DATA –
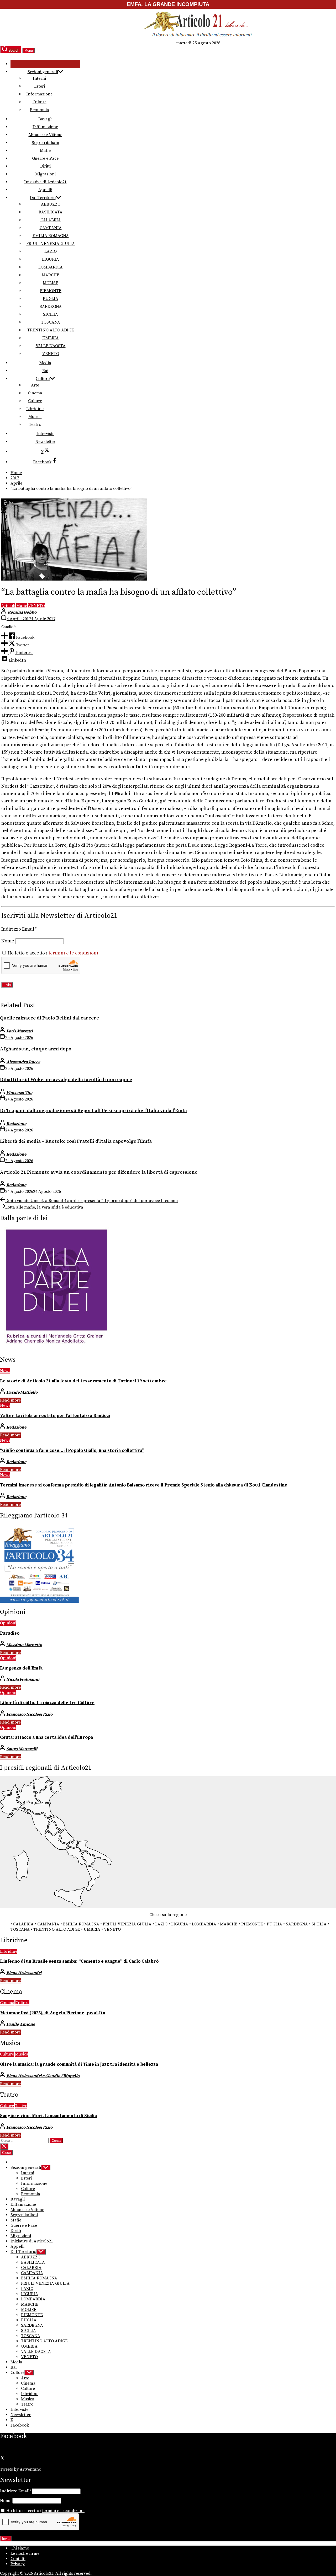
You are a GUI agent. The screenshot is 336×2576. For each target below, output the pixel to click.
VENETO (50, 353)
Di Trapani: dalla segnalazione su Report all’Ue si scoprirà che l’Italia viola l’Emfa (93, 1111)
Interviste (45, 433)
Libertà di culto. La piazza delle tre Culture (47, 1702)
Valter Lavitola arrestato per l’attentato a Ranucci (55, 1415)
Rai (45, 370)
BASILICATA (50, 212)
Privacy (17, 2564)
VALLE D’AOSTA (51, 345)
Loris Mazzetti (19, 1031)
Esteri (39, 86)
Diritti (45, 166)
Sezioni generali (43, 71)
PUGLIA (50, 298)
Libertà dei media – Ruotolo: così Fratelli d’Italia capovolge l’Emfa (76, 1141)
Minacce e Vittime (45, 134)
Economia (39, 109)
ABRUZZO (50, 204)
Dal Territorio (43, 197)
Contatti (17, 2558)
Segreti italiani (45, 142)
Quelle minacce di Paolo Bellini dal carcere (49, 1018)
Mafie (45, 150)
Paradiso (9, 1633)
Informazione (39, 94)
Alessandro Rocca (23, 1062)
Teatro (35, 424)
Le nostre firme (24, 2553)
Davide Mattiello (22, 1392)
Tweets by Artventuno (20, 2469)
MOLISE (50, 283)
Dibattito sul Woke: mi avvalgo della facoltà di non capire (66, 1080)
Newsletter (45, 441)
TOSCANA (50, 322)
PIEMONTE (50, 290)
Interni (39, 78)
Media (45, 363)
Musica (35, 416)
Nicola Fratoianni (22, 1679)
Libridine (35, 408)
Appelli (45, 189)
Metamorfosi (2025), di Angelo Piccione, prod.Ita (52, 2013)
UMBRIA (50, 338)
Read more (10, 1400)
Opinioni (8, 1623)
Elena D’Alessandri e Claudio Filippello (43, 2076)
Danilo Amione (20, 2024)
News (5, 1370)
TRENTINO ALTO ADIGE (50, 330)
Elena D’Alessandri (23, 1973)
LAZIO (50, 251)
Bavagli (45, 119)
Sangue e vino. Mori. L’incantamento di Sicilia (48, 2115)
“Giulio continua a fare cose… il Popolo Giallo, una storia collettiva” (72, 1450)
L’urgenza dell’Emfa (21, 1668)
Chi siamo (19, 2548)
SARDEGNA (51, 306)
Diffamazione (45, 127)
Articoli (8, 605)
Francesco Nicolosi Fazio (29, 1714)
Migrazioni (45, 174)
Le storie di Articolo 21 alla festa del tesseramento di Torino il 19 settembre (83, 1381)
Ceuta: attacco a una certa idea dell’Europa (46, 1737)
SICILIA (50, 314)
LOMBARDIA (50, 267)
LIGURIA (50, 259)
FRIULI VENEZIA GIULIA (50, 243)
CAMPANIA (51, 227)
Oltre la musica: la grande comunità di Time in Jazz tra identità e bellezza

* * *

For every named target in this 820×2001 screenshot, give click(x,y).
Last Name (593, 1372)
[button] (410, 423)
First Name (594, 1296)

==

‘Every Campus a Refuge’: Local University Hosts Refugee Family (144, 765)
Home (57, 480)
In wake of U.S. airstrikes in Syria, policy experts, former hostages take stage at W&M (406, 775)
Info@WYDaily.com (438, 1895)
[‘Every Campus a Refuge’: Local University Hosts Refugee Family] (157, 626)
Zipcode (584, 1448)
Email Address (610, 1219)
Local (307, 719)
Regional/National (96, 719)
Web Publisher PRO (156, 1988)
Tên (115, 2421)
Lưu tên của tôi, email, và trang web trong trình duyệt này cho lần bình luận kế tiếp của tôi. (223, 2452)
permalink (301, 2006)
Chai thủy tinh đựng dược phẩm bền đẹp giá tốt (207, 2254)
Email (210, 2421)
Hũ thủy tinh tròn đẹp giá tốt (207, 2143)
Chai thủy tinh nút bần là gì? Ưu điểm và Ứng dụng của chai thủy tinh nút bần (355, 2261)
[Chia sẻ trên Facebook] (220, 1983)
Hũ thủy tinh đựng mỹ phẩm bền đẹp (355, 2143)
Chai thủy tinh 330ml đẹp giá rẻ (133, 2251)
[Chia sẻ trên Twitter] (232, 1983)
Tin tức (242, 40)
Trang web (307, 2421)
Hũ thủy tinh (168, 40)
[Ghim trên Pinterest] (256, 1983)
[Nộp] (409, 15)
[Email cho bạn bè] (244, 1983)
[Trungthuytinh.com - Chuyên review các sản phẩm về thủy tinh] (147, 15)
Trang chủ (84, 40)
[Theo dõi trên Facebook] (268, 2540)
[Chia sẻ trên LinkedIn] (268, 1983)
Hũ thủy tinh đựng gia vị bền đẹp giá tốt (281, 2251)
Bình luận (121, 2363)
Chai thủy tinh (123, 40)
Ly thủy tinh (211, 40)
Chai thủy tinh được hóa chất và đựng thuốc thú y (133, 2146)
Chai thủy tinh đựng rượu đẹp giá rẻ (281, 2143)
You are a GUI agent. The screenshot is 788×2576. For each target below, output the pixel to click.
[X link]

EXERCISE REQUIREMENTS – Would you count the lines of the listing above that hold the string "click" and give only the resulting number?

OUTPUT FOR THIS TASK – 3